What Could Drive Upside?
With the current state of affairs, it’s tough to see near-term drivers for value to own it now. My sense is you’d have to believe growth will be better than expected and that the company can weather some of the near-term sales disruption that inserting a new global sales leader and adjustments to territories/comp plans/quotas can create.

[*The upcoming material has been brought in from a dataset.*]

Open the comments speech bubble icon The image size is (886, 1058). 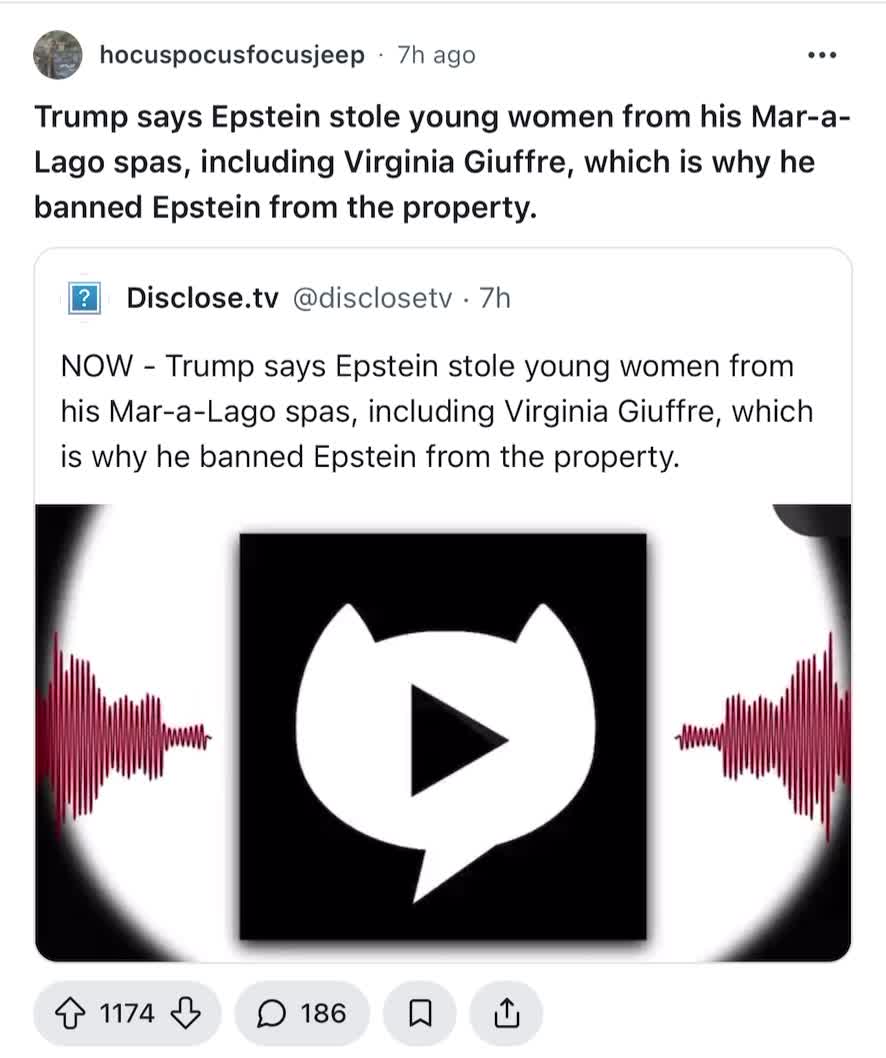tap(270, 1014)
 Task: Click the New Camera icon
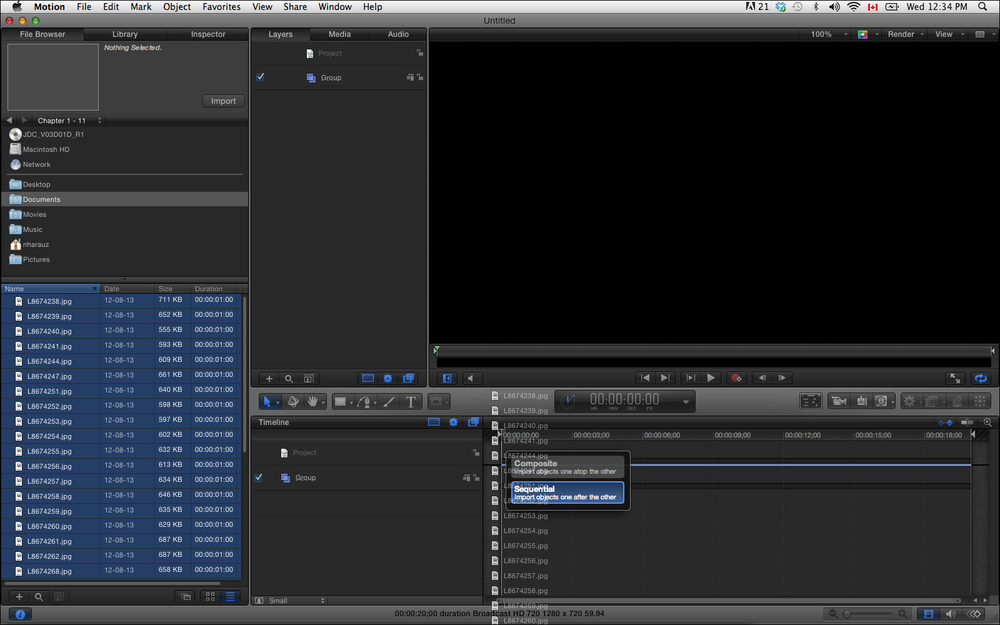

On AI, I’m not convinced any of the OpenAI functionality they’ve added to the product suite has made much of a difference. Aside helping grow revenue more generally, I’d expect to see impact in 1) net retention rates, with Pro editions priced at 50-60% and AI adopters likely coming from existing customers, and 2) higher cost of sales / lower gross margins, with overall margin percentage coming down to reflect the higher compute associated with AI inference. Until I see either, there is probably more risk that AI more broadly is a disruptor that threatens to simplify some of the integrations and automation that make Monday so good.4
Separately, it’s early days for all the specialized products tackling CRM, ITSM, and dev project management. It could very well be that Monday’s workOS platform provides meaningful gains to win market share here, but these are markets with well capitalized and well known competitors, meaning it’s hard to see these sales as more efficient on an ARR basis relative to the core work management product.
Still, any company that can grow as quickly as Monday did and do so with strong gross margins shouldn’t be written off. There’s no reason not to keep tabs and start building a position once there’s confidence of enduring growth.

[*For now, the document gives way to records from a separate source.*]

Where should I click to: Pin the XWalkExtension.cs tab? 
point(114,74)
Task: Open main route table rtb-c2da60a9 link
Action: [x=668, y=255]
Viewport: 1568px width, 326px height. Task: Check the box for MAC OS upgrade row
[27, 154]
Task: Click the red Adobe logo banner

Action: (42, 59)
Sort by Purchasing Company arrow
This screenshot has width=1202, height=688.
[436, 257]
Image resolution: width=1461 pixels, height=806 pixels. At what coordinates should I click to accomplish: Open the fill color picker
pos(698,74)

When you look at the ARR data and geographic data, a reasonable hypothesis is Q3 represents a baseline growth that’s primarily driven by North America, and that big beats like Monday saw in Q2 is driven more by EMEA. Until the annual filing gets released, we won’t be able to see whether this holds water. But if there is correlation, stock performance becomes a more straight-forward bet. Without strong EMEA results, you have a 20% grower that probably continues to trade at or below its current multiple. With a bounce back, I can see room to run but it’s hard to feel great about the probability of that today.

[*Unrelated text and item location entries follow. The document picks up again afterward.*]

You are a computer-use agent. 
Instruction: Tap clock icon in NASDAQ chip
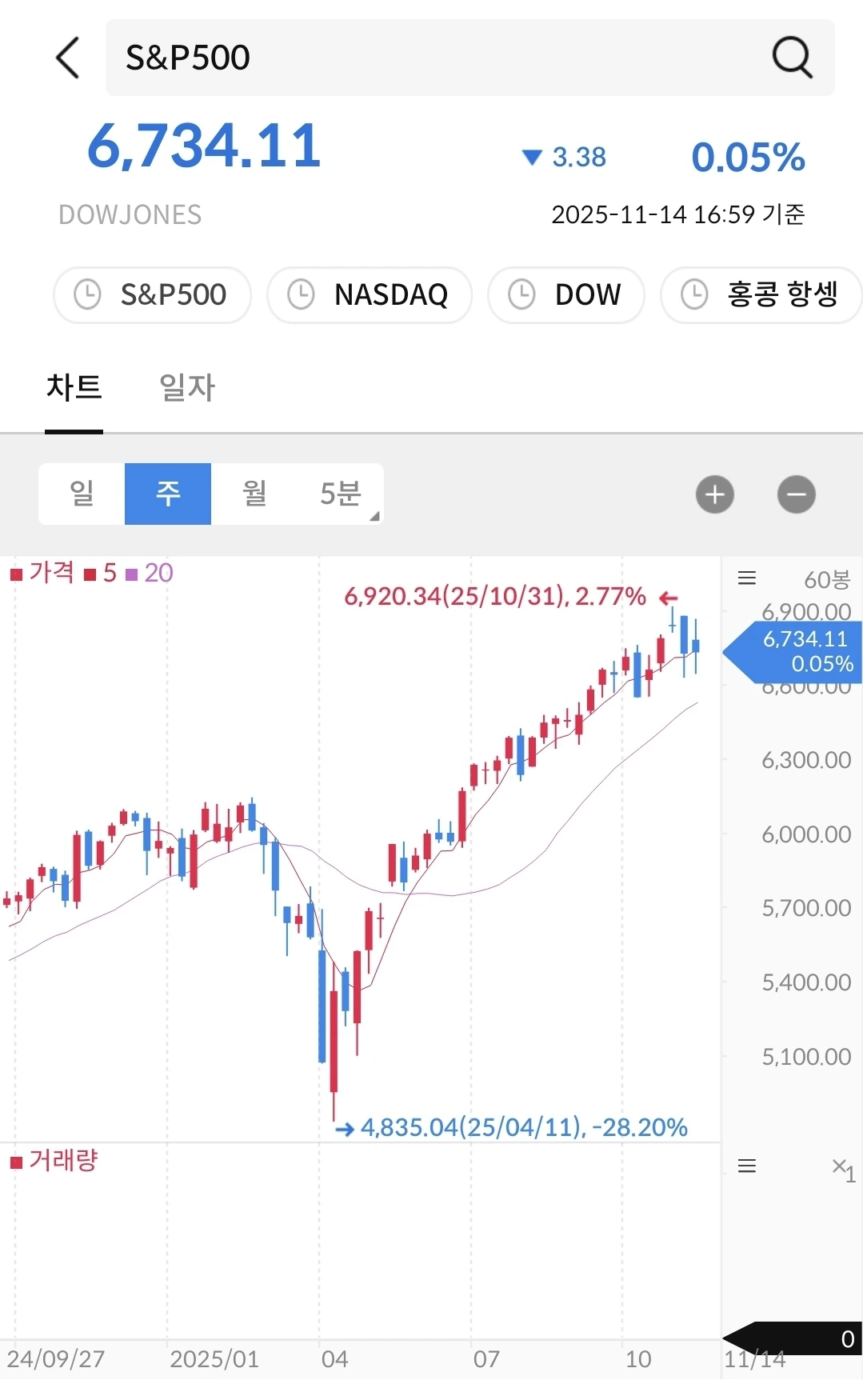point(301,294)
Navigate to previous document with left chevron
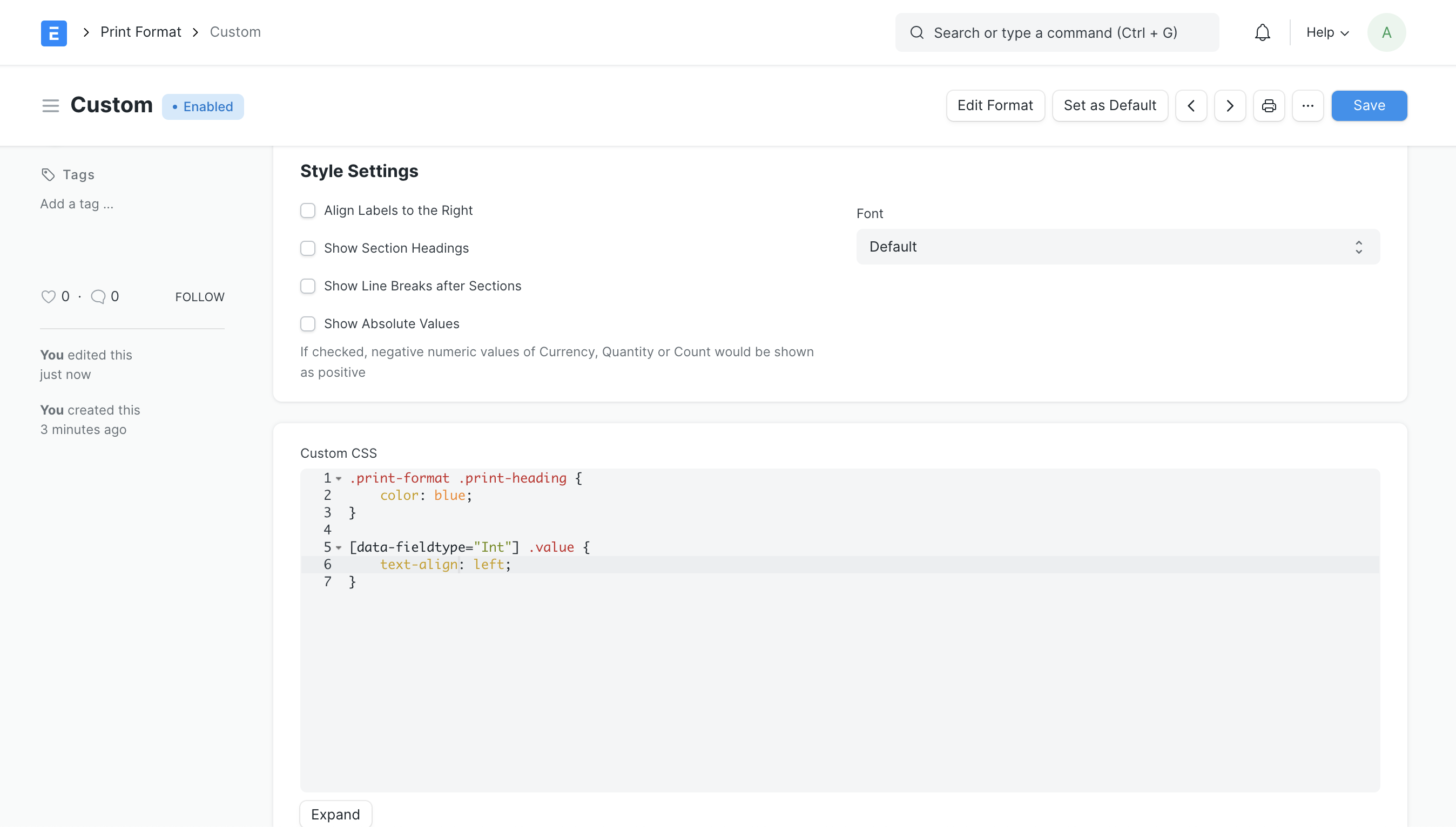The width and height of the screenshot is (1456, 827). (1191, 106)
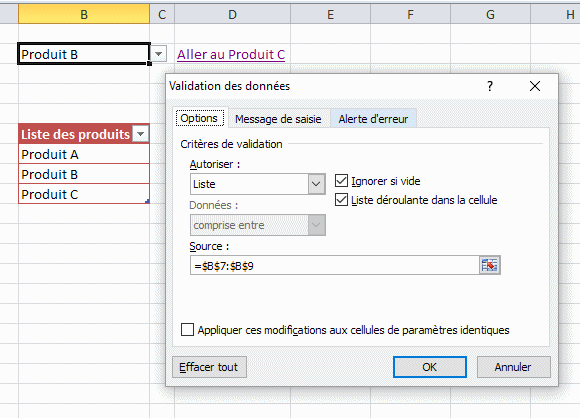The width and height of the screenshot is (580, 418).
Task: Switch to the Message de saisie tab
Action: (278, 119)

The answer provided by the CFO on the earnings call is as follows: Nevertheless, in Q3, we saw some continued choppiness in the macro, including pure enterprise customers, if you look at the total heads, which was impacted in part by slower hiring in sales. As I said, we had a very strong Q2, an outlier, and slower-than-expected growth in monday dev as we pivot to focus on developers. So I would say all of the above created some light September, but we're seeing already strong momentum in October.
Monday.com has a very simple rev rec policy, because it sells subscriptions in a straightforward manner: price per seat on a monthly or annual basis. You know the start and end date, and it’s a linear recognition of the total subscription amount.
Multiplied by 4. I’ll omit the implicit math back and forth to simplify.
I wrote almost all of this before the Deepseek news came out that has panicked investors about China’s AI advances, and the potential for cheaper, better models.